Numb, debug failed. don't paste the code
Chapter 5 Partition
merge sort
Complexity nlogn
"copy Song Tie":
#include <iostream>
using namespace std;
int a[10] = {
13, 27, 19, 3, 8, 12, 2, 8, 30, 89};
int b[10]; // to have a storage to store the sorted array
void MergeSort(int a[], int start, int end, int tmp[]);
int main()
{
int size = sizeof(a) / sizeof(int);
MergeSort(a, 0, size - 1, b);
for (int i = 0; i < size; i++)
{
cout << a[i] << ",";
}
cout << endl;
return 0;
}
void Merge(int a[], int start, int middle, int end, int tmp[])
{
int pointerb = 0;
int pointer1 = start, pointer2 = middle + 1;
while (pointer1 <= middle && pointer2 <= end)
{
if (a[pointer1] < a[pointer2])
{
tmp[pointerb++] = a[pointer1++];
}
else
{
tmp[pointerb++] = a[pointer2++];
}
}
while (pointer1 <= middle)
tmp[pointerb++] = a[pointer1++];
while (pointer2 <= end)
tmp[pointerb++] = a[pointer2++];
for (int i = 0; i < end - start + 1; ++i)
a[start + i] = tmp[i];
}
void MergeSort(int a[], int start, int end, int tmp[])
{
if (start < end)
{
int middle = start + (end - start) / 2;
MergeSort(a, start, middle, tmp);
MergeSort(a, middle + 1, end, tmp);
Merge(a, start, middle, end, tmp);
}
}
You can select all variable names and rename this variable. (Shortcut key: select and add F2)
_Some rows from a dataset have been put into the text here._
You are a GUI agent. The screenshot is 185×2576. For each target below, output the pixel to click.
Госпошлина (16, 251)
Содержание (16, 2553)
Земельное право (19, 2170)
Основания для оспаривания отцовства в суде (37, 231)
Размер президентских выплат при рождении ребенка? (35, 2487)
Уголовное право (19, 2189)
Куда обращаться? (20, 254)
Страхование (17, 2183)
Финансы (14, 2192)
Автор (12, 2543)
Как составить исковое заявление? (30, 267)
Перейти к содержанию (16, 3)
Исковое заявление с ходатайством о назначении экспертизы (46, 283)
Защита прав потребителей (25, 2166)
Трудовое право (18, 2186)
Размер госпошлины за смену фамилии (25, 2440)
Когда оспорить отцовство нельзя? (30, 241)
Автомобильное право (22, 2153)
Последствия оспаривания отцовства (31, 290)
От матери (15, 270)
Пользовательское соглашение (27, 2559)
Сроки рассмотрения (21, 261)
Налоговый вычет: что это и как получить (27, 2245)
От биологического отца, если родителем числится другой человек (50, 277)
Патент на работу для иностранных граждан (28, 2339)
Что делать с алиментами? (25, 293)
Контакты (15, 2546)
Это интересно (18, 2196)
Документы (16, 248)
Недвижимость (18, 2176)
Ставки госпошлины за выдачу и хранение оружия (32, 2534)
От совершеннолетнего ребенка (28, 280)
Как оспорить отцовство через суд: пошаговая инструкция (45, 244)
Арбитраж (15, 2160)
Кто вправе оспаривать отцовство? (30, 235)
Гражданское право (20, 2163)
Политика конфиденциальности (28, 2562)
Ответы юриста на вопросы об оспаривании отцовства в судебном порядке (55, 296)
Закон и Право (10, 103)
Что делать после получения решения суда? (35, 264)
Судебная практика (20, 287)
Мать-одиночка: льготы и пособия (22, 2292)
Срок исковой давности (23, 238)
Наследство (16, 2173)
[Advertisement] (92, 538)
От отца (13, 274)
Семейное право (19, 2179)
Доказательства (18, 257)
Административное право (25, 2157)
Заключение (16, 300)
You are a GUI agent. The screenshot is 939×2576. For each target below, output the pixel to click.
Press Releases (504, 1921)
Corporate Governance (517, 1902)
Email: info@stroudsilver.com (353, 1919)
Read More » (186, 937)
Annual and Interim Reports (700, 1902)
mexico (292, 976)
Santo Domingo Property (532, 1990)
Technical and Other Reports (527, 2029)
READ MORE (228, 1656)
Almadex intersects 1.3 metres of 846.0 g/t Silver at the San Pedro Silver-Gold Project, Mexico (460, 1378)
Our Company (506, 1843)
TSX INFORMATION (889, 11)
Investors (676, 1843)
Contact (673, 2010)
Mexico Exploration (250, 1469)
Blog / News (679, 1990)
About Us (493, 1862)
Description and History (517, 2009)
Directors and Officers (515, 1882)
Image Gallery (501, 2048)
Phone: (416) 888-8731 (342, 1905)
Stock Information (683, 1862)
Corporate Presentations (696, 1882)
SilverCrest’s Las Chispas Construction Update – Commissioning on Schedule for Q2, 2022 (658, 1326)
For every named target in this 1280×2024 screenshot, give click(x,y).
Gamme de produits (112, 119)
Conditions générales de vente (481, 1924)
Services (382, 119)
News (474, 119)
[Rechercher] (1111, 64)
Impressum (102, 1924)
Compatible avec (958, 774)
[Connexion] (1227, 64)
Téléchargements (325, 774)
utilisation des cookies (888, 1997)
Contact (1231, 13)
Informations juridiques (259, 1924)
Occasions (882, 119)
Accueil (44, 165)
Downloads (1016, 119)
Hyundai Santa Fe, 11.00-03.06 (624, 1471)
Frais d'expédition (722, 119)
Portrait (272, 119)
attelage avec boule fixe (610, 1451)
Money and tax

divide and conquer; recursion;
quick sort
#include <iostream>
using namespace std;
int main()
{
int a[3] = {
1, 2, 3};
int i = 0;
cout << a[i++] << endl;
cout << i;
}
//output 1
//1
#include <iostream>
using namespace std;
int main()
{
int a[3] = {
1, 2, 3};
int i = 0;
cout << a[++i] << endl;
cout << i;
}
//output 2
//1
#include <iostream>
using namespace std;
int main()
{
int a[3] = {
1, 2, 3};
int i = 1;
a[i--] = 6;
cout << a[0] << " " << a[1] << endl;
cout << i;
}
//output 1 6
0
// About IDE(clion):
// The IDE I use is clion, chasing stars
// shift + alt + < or > can change the font size
// Changing the input method in the lower right corner to ENG can prevent Chinese and The input of its punctuation
//About the array:
int length = sizeof(a)/sizeof(a[0])
for(int i = 0; i < length; i++)
Chapter 6 Dynamic Programming
number triangle
#include <iostream>
#include <algorithm>
using namespace std;
const int MAXN = 105;
int N;
int triangle[MAXN][MAXN];
int dp[MAXN][MAXN];
int main() {
cin >> N;
for (int i = 1; i <= N; i++) {
for (int j = 1; j <= i; j++) {
cin >> triangle[i][j];
}
}
// 初始化最后一行的 dp 值
for (int j = 1; j <= N; j++) {
dp[N][j] = triangle[N][j];
}
// 自底向上进行动态规划
for (int i = N-1; i >= 1; i--) {
for (int j = 1; j <= i; j++) {
dp[i][j] = max(dp[i+1][j], dp[i+1][j+1]) + triangle[i][j];
}
}
// 最终的答案即为 dp[1][1]
cout << dp[1][1] << endl;
return 0;
}
It feels like int n and cin>>n can be placed in one line, because one thing is done.